This week WIN Wednesdays woman is Christina A. Brodbeck. Christina is the co-founder of theicebreak, an app for couples to make the most out of their relationships. Prior to theicebreak, Christina was a founding team member at YouTube and the company’s first UI Designer. She later went on to lead UI for YouTube Mobile. She is an active angel investor and mentor at various places like 500 Startups and The Designer Fund. Follow Christina and theicebreak on Twitter.

Why do you think there aren’t more women angels/investors?
What do you think can be done to change that?

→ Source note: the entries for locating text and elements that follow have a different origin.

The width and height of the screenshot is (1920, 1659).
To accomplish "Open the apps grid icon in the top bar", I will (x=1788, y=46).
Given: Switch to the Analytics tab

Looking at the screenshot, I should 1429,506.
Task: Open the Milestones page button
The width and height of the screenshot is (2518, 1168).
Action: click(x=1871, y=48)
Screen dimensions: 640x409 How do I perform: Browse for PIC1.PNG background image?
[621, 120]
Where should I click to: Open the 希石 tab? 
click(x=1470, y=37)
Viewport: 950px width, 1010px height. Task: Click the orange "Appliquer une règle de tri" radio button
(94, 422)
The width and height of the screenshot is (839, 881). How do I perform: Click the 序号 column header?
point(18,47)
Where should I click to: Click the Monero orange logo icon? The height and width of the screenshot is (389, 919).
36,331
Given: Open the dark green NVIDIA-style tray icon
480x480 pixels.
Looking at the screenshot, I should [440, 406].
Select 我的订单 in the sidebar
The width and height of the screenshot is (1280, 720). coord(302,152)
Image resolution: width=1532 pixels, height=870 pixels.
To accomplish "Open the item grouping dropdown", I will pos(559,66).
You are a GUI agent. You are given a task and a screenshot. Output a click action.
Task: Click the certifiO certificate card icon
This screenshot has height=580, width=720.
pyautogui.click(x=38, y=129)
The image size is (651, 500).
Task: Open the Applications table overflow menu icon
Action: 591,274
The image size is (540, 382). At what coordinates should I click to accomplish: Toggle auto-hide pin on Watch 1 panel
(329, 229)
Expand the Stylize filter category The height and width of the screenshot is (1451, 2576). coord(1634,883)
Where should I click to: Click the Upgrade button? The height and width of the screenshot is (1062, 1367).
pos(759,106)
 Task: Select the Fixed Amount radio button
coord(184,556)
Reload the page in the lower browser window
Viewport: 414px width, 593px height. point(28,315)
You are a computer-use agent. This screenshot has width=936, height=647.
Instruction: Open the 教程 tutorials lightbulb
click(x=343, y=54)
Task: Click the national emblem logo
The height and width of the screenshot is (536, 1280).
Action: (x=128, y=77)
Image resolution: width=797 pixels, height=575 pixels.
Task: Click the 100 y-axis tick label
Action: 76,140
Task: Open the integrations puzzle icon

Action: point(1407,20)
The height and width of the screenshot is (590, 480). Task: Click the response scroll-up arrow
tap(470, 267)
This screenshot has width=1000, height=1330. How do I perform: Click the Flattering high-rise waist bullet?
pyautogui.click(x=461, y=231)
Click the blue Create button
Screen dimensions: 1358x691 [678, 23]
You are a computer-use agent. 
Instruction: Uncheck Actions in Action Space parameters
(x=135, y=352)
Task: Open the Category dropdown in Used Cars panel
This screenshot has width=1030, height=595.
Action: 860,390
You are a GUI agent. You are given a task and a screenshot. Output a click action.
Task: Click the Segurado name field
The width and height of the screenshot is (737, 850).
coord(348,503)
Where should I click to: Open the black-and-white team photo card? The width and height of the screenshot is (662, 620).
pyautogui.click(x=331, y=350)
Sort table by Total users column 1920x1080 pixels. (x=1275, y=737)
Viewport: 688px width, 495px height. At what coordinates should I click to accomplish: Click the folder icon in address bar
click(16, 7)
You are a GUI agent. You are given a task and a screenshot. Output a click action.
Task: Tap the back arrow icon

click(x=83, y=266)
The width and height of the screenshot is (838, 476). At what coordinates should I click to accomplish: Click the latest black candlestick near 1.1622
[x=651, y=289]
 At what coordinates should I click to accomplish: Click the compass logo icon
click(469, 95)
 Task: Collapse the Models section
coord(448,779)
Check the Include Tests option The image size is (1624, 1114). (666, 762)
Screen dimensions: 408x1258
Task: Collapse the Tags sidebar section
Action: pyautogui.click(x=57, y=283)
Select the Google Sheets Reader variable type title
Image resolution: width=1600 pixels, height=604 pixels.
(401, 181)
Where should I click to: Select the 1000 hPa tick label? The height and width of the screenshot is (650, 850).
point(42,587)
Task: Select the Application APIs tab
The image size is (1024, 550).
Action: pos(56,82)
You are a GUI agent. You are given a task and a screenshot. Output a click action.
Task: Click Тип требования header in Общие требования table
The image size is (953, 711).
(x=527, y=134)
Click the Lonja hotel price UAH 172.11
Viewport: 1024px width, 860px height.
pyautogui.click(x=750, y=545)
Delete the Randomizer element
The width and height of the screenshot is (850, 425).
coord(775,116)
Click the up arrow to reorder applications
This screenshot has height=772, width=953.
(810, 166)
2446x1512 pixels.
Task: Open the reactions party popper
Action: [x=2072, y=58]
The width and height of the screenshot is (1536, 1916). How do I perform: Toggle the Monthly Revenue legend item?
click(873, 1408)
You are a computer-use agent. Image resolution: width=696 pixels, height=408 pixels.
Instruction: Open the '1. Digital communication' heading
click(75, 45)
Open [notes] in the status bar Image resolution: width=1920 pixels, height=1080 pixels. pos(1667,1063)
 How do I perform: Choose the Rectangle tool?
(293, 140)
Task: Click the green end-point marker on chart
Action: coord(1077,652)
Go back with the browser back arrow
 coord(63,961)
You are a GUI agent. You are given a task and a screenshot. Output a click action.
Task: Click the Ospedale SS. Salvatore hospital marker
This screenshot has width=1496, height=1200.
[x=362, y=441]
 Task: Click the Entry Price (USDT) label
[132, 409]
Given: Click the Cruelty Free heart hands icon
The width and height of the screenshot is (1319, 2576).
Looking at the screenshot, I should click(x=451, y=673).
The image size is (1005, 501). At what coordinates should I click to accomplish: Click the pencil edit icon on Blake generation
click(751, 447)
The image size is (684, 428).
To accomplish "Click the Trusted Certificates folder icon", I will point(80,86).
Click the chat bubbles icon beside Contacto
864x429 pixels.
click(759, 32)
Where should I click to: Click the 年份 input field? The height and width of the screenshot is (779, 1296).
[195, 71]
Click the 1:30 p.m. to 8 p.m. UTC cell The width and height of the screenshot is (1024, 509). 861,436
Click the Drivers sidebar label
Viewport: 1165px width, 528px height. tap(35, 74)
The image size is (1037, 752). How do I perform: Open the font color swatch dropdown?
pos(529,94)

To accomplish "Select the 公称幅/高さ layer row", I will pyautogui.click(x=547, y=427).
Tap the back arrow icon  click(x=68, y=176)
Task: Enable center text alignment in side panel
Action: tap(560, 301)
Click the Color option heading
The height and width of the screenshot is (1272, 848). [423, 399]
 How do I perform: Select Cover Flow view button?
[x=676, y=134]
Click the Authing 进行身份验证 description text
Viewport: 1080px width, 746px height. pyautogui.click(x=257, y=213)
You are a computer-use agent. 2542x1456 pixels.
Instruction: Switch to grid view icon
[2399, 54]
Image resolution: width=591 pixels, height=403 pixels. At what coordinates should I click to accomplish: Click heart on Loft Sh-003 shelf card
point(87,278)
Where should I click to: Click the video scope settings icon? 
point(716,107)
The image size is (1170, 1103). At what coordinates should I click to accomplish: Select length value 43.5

Women need to take it upon themselves to become more comfortable
with risk. Investing is a risky business, and there are no guarantees you’ll
make a profit or even get your money back. Women need to become
more comfortable with the instability of seed stage investing. I’ve spoken
with a lot of women who are more at ease playing traditional markets
or participating in institutional investment opportunities (e.g. – series A
and B) where there is less risk; they are, however, intimidated by angel
investing. I’ve had many interactions with fellow female investors where
they try to treat angel deals like institutional deals, and expect the founders
to have five year detailed financial projections. This is unrealistic; if you
are investing in an angel deal, their financial projections, and most likely
their entire company idea will change a number of times. Women need to
become comfortable with this risk.

We also need to create more women with wealth in the tech sector. To do
this, we need to get women into start-up companies at very early stages,
either as founders or as early employees, so they can get enough equity to
make money to invest. Traditionally early employees are technical, and so

we need to get more women into science, technology, and design so that
they can fill those roles. In addition, we need more startups and investors
to recognize the value of non-technical roles early on. A great business or
marketing person can make just as good a founder as a great engineer.

What was one of the most helpful pieces of advice you
received during your career?

The best advice I received was that as an entrepreneur, you are both a
person and a company. You are the face of both and you need to be
confident and be able to sell yourself if you’re going to have any hope of
selling your vision.

What was one of the biggest mistakes you’ve made during
your career? What did you learn from it?

Growing up, I mistakenly thought that your career is where you make
money, and your hobbies are where you have fun. Society tends to
encourage this mentality, teaching children that the only way to be
successful is to become a doctor, lawyer, or engineer. It took me a bit
longer than it should have to recognize that my hobby of designing Web
sites, something I desperately loved, could also be my career. I was a
history and pre-law major in college. When I made the decision to not apply
to law school and instead pursue design, it was a real turning point. Now
I’m able to do what I love every day and profit from it too!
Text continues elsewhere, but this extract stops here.